Arbitration In IndiaAnti-Arbitration Injunction

September 9, 20200
The regular reforms by way of amendments to the Arbitration and Conciliation Act, 1996 (hereinafter referred as “the Act”) have primarily aimed at limiting the extent of judicial interference in arbitral proceedings; providing a structure for rapid and efficient arbitration and developing India a credible commercial arbitration centre.
The fundamental trend of these policy reforms has been reflected in the judicial precedents over the last five years that has consistently adopted a pro-arbitration approach. There is an extremely strong tendency in the Indian Courts to maintain and protect the supremacy of arbitration arrangements that parties willingly enter into as part of their transactions.
However, contrary to this pattern is the possibility that a party to a conflict may request the intervention of a Court to prohibit another party from starting or pursuing arbitral proceedings on various grounds, including the counterparty going outside the negotiated terms of the contract, seeks to invoke the jurisdiction of the arbitrator. This recourse is known as the ‘anti-arbitration injunction’ and is sometimes requested by those engaged in a cross-border disputes.
The anti-arbitration injunctions are typically requested to prohibit a party from starting or extending arbitration proceedings if that party, moves beyond the negotiated provisions of the settlement, falsely tries to challenge or claim the authority of the arbitrator. In other words, such remedies are granted by the national Courts against the commencement or continuation of the arbitration proceedings if the parties have agreed that they will not refer the matter to arbitration or if they have opted for litigation or alternative dispute resolution methods.

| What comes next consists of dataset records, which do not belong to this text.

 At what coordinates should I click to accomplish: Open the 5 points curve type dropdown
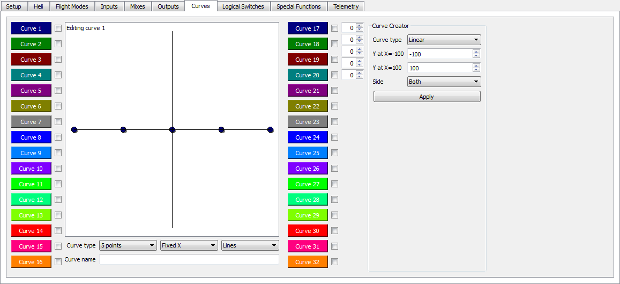click(128, 245)
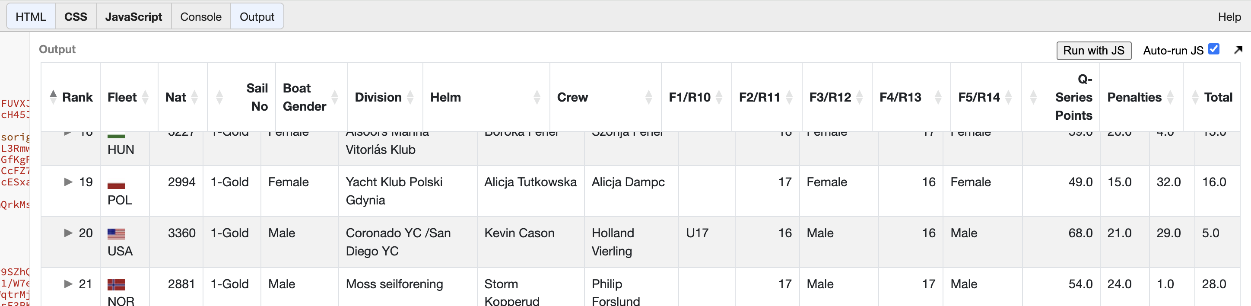The width and height of the screenshot is (1251, 306).
Task: Sort by F1/R10 column arrows
Action: (719, 97)
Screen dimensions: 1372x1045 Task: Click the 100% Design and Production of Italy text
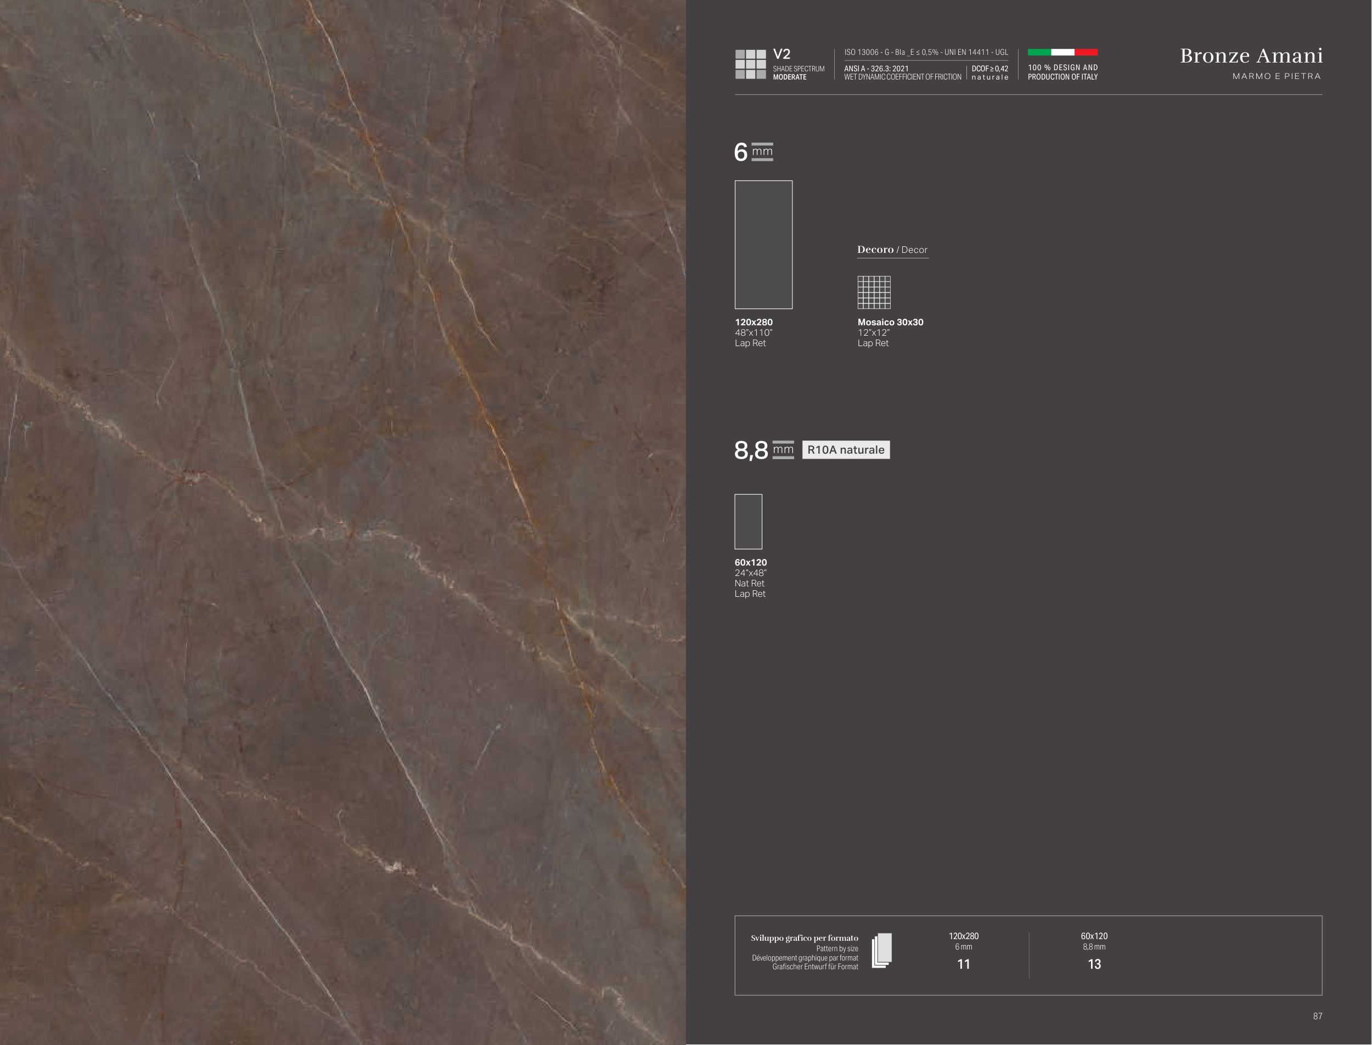point(1062,72)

Though it has sometimes been referred to as the “anti-suit injunction”, it would be more accurate to term the injunction to restrain an arbitration as an anti-arbitration injunction.

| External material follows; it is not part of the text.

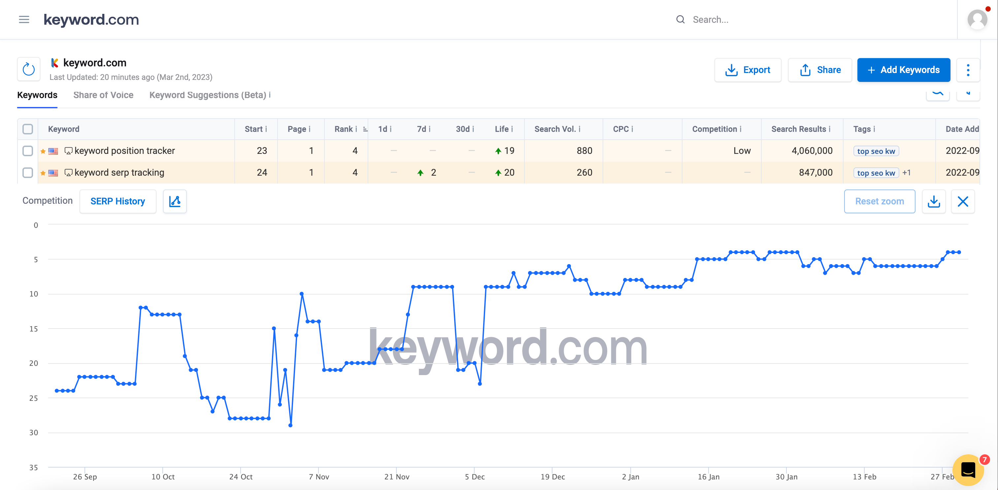This screenshot has width=998, height=490.
Task: Click the chart view icon beside SERP History
Action: pyautogui.click(x=175, y=201)
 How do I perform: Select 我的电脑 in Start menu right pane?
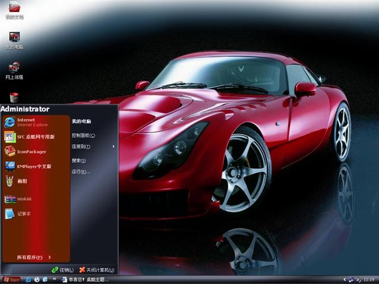82,121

It is an extremely flexible instrument. It may be issued against a party or even against the arbitral tribunal.
It may be sought before an arbitration commences, in the course of the arbitration hearing or after the substantive hearing has concluded, but before the final award is rendered. It may even be issued to prevent a party from enforcing an arbitral award. The effect of the anti-arbitration injunction evidently depends on when the injunction is sought and granted, and against whom it is ordered.
An order granting an anti-arbitration injunction acts in personam against the party who is being restrained. As with any other in personam order, the anti-arbitration injunction only binds the restrained party.
It must be emphasised that the injunction does not negative the restrained party’s right to pursue its substantive rights. Indeed, the restrained party may opt not to comply with the injunction and proceed with the arbitration.
Nevertheless, anti-arbitration injunctions issued by Courts are a powerful remedy for a party seeking to restrain arbitration. A breach of an anti-arbitration injunction issued by a Court amounts to contempt and the restrained party may be punished by a fine or imprisonment.
If a judgment obtained in breach of an anti-suit injunction is unenforceable, an award obtained in breach of an anti-arbitration injunction should meet the same fate.
General grounds for anti-arbitration injunctions include:
  • there is no agreement to arbitrate;
  • arbitral proceedings have been initiated at the wrong seat;
  • arbitral proceedings have been initiated before the wrong institution;
  • the arbitral proceedings are outside the scope of the arbitration agreement;
  • an arbitration of a certain issue is res judicata;
  • an exclusive Court jurisdiction clause has been breached; and
  • an arbitration has been commenced against a third party who was not a party to the agreement
Despite the prevalence of these remedies, they are highly controversial because their legal existence is very much in dispute. By fact, these injunctions are often viewed as a challenge to the arbitral tribunals’ power to decide on their jurisdiction, generally regarded as the presumption of independence or the competence-competence principle, which is perceived to be a pillar of the arbitration framework.
In this context, this article would aim to answer the burning issue- if the anti-arbitration injunctions are legally consistent with the arbitration law of India by considering the recent cases rendered by the judiciary in this regard.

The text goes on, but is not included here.